Alors qu’est-ce qui cause la majorité des gaz à effet de serre liés à ce produit ? C’est la production : la gestion de la culture de l’aliment, l’énergie utilisée pour faire produire cet aliment, récolter, les intrants utilisés pour fertiliser ou repousser les insectes, et toutes les pollutions diverses qui ont lieu pendant la production. Cette phase de production représente à elle seule environ 83% des impacts écologique en moyenne pour un aliment. Si l’on veut réellement consommer de façon plus écologique, il faut donc regarder la culture du produit plutôt que son transport. Or pour certains produits alimentaires, les productions étrangères peuvent être plus écologiques que les productions locales.

Par exemple, une étude suédoise a montré que du point de vue de l’empreinte carbone, un suédois fait mieux d’acheter des tomates espagnoles que des tomates locales, cultivées en Suède ou dans le nord de l’Europe (près de la Suède). En effet, les tomates nordiques ont une empreinte carbone jusqu’à 7 fois supérieure : 0.8kg de CO2 émis par kg de tomate espagnole contre 5.3 kg de CO2 par kg de tomate danoise, ou 3.9kg de CO2 pour la tomate locale, suédoise. La raison de cette différence est simple : il est beaucoup plus difficile de faire pousser des tomates en Suède ou au Danemark qu’en Espagne. Cela nécessite plus d’énergie, plus d’eau, plus d’engrais (même lorsqu’ils sont bio). Finalement, même s’il faut transporter les tomates espagnoles jusqu’en Suède, elles restent beaucoup plus écologiques pour les Suédois que les tomates locales (à condition bien sûr que le transport se fasse par la route ou par bateau, mais pas par avion). De la même façon, Bastamag expliquait dans un de ses articles que les tomates bretonnes polluaient bien plus que la plupart des tomates espagnoles ou marocaines.

Une autre étude montrait que les fraises espagnoles étaient plus écologiques par exemple que les fraises cultivées en Grande Bretagne. En fait, les fraises espagnoles auraient l’empreinte carbone la plus faible en Europe. On le comprend facilement : le climat ensoleillé de l’Espagne en fait un lieu plus propice à la culture des fraises que la France, l’Angleterre ou l’Allemagne. Même chose pour de nombreux fruits et légumes qui, même s’ils poussent parfois en France, pousseraient bien plus facilement à l’étranger, pour un meilleur bilan écologique final (tomates et autres légumes du soleil)… Dans ce cas, du point de vue de l’empreinte carbone, il vaut mieux importer que de consommer local ! En fait, à mode de production identique, un légume produit dans un climat plus favorable sera tout simplement plus écologique, même s’il est importé !

Une étude approfondie menée sous ordre de l’ADEME (Agence de l’Environnement et de la Maîtrise de l’Energie), montrait également que globalement, en ajoutant le transport des consommateurs aux émissions liées à la production, les circuits courts étaient loin d’être toujours les plus écologiques. Cela dit, il faut comparer ce qui est comparable, et le faire en gardant en tête les multiples aspects de l’impact écologique d’un produit. Ainsi, si les tomates espagnoles ont une faible empreinte carbone, elles peuvent avoir une forte empreinte environnementale si elles sont cultivées via des méthodes de monoculture très intensive, à grands coups de pesticides.
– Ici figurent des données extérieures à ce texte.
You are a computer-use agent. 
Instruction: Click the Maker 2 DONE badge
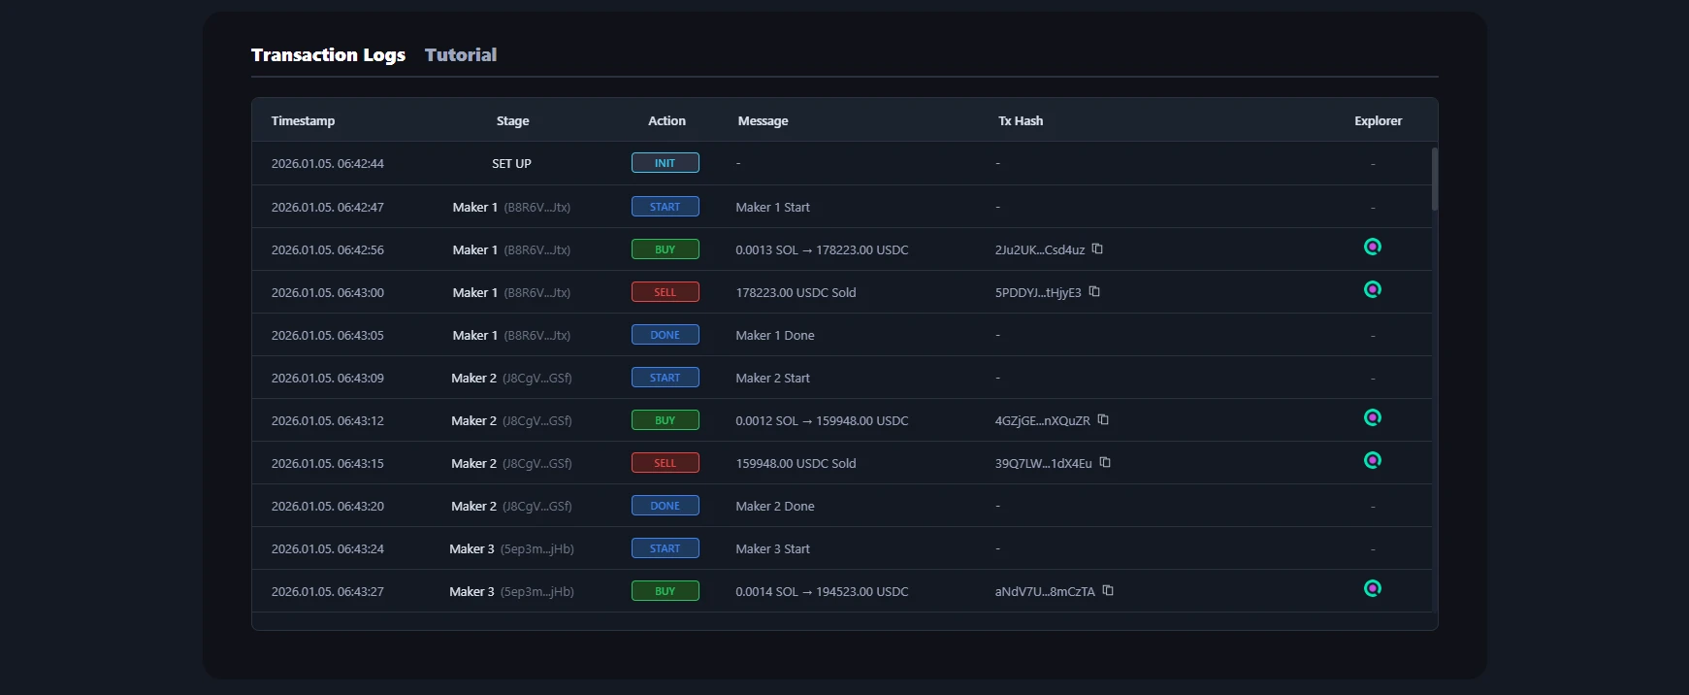(665, 506)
Environnement et circuits courts : une question de bon sens

circuits courts ecologie environnementPour cette raison, il n’est pas toujours plus écologique de consommer local. Certains fruits ou légumes ne sont pas adaptés à la culture en France, et il est donc préférable du point de vue écologique de consommer ces produits importés. Ainsi, on n’imaginerait pas consommer des ananas produits localement en Bretagne, à Paris ou à Lille, tout simplement car il faudrait être capable de les maintenir dans des environnements constamment au dessus de 10°C (donc sous serre chauffée tout l’hiver).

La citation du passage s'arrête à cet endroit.